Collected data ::
______

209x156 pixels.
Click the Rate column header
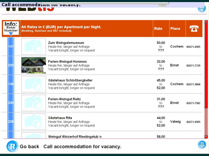click(x=158, y=29)
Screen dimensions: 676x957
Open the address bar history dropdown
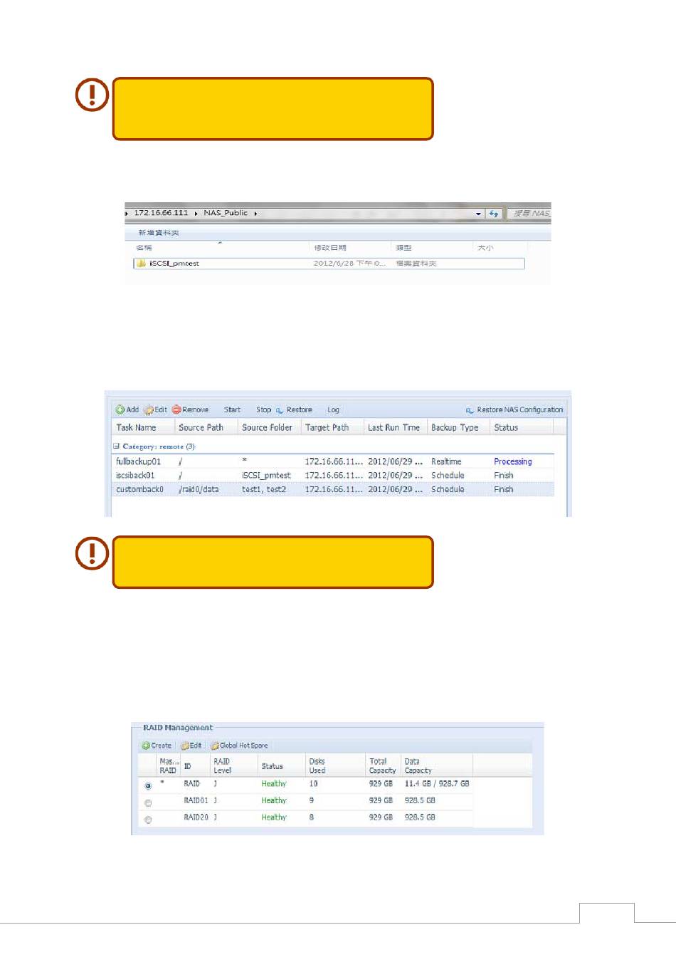[478, 214]
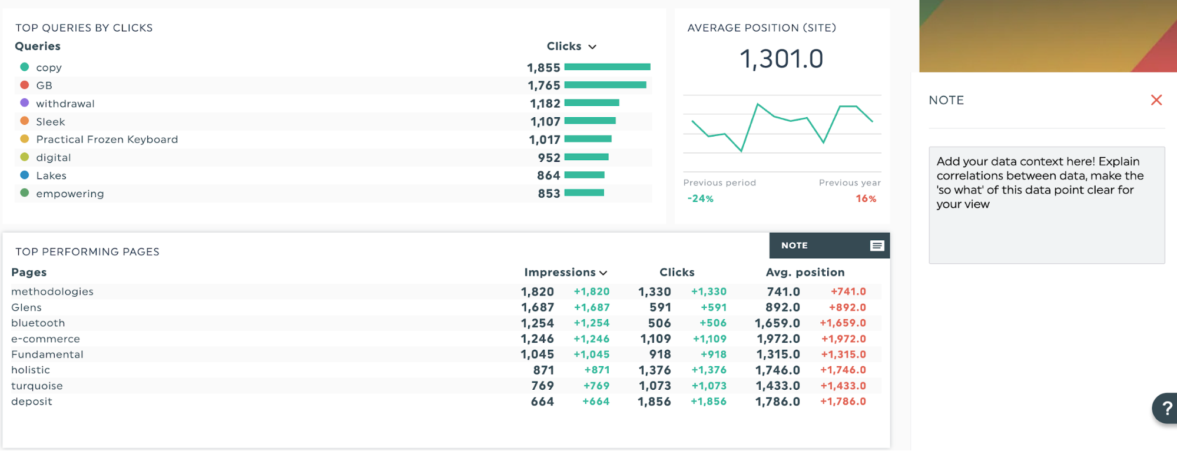Expand the Clicks sort chevron in queries

592,47
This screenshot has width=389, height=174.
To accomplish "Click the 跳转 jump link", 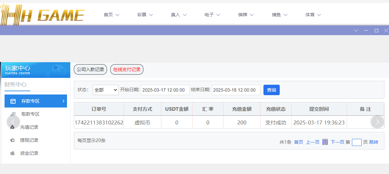I will (x=374, y=142).
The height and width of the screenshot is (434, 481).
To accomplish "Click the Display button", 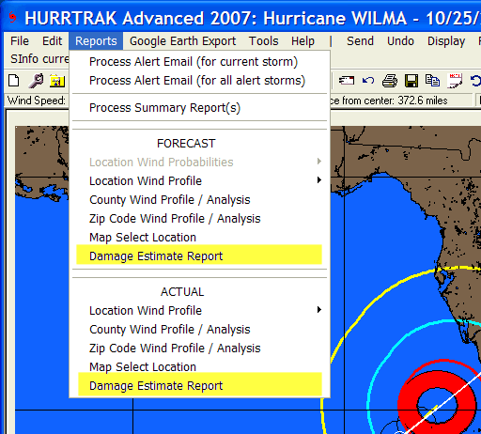I will coord(446,41).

______

What to produce :: Count lines above with the word "height". Give the number only.

Task answer :: 2